После долгой паузы Юко-сама расслабляет губы.
– Обычно она крепка, верно? – спрашивает меня хозяйка.
– Да, госпожа.
– Что с ней?
Я колеблюсь.
– Горячая на ощупь. И крепко спит, я не смогла ее разбудить.
Хозяйка разочарованно вздыхает. Она явно надеялась избежать привлечения людей извне, тем не менее не может закрыть глаза на происходящее. Кохей-сама, уверена, с удовольствием воспользовался бы предлогом избавиться от девочки. Однако Юко-сама не такая, как супруг. Она не питает к этому ребенку любви, но никаких сомнений: она – единственная причина, по которой Нори не отвели в темный лес и не пристрелили словно больную собаку, едва та появилась на пороге.
Очень надеюсь, что Нори не умрет. Она – моя подопечная. И я несу ответственность за ее благополучие.
Признаюсь, когда маленькая госпожа только приехала, я не хотела за ней присматривать. Первые недели я думала, что мне подсунули слабоумную. Клянусь, весь день она сидела на полу и пялилась в стену.
Теперь я не так уж против. Так что лучше, если девочка не умрет.
Не знаю, что буду делать, если она умрет.
Юко-сама делает звонок из кабинета. Не проходит и часа, как я открываю дверь мужчине, дряхлому и сутулому. Хозяйка сердечно его приветствует, а он ей низко кланяется, именуя ее Юко-химэ – принцесса Юко – титулом, который не используется с тех пор, как началась война. Госпожа улыбается и легонько шлепает его веером. Уже по одному этому маленькому жесту очевидно, что они знакомы.
– Спасибо, что пришли, Хироки-сенсей. Как всегда без промедлений.
– С превеликим удовольствием. Ради вашего общества я согласился бы лечить и чуму.
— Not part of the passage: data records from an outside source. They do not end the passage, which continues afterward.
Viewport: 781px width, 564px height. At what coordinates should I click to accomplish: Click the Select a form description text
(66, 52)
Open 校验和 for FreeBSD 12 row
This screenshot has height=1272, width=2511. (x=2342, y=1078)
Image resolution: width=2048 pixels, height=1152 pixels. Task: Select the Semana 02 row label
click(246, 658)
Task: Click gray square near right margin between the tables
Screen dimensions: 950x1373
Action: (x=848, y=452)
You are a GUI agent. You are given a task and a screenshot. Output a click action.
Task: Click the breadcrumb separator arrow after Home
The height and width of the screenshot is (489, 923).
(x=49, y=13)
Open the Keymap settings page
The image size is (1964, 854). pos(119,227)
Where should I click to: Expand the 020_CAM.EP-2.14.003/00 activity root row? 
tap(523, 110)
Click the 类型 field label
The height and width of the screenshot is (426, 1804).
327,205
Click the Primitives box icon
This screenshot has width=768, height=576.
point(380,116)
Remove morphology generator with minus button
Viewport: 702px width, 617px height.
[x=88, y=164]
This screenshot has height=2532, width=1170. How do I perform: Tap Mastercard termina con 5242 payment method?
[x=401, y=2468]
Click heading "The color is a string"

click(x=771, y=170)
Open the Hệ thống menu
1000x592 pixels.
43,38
Почаще бы в вашем доме болели, да простят меня небеса.
Они еще немного обмениваются любезностями. Он справляется о здоровье супруга Юко-сама и, кажется, остается слегка разочарован, услышав, что с ним все в порядке. Затем госпожа ведет его на чердак.
Я бегу на кухню подготовить чайный поднос. Меня не раз били этим веером по голове за то, что я забывала про чай.
Как раз, когда я собираюсь подняться по лестнице с подносом, из-за угла появляется Акира-сама. От неожиданности я чуть не роняю свою ношу. Никогда не слышу, как он подходит – мальчик умудряется идти, не издавая ни единого звука. Хотя он, само собой, вежлив, красноречив и очарователен, есть в нем нечто, что меня нервирует.
Он смотрит на меня без улыбки.
– Акико-сан. Охайо годзаймас[9]. Вы не видели Норико?
Ну конечно, он понятия не имеет, что происходит. Их урок музыки уже должен был начаться.
– Норико-сама больна. Вашей высокочтимой бабушке пришлось вызвать врача. Они…
Не успеваю договорить, как мальчик делает шаг вперед и забирает у меня из рук поднос.
– Я отнесу, – говорит он. – Спасибо.
А затем он шествует вверх по ступенькам, столь же чинный и собранный, как сам император. Через минуту или две я иду следом.
На чердаке все так, как я и ожидала. Юко-сама потягивает чай за столом, слегка обмахиваясь веером. Молодой господин стоит у кровати, скрестив руки на груди. По его лицу сложно что-то прочесть. Хироки-сенсей осматривает девочку. Он касается ее лба и шеи, бормоча себе под нос. Потом лезет в сумку и достает деревянный шпатель для языка, который довольно неаккуратно сует девочке в рот. Та не шевелится. Когда доктор открывает малышке рот, доносится лишь слабый намек на стон. Хироки-сенсей касается обнаженной кожи ее ключицы; я впервые замечаю, как она припухла и покраснела.
Когда добрый доктор заканчивает осмотр, он издает череду странных звуков, означающих, что он готов сделать вывод.
Юко-сама изображает вежливую, хоть и немного напряженную улыбку. Акира-сама собран и хмур; сложно поверить, что ему всего пятнадцать лет. Он такой же устрашающий, какой была его мать в мгновения недовольства. Господь, помоги нам всем, если однажды мы застанем повторение того дня, когда Сейко-сама узнала, что ее занятия музыкой подошли к концу и она должна немедленно выйти замуж. День, когда она вернулась домой из Парижа и обнаружила: на постели ее уже ждет готовое свадебное платье.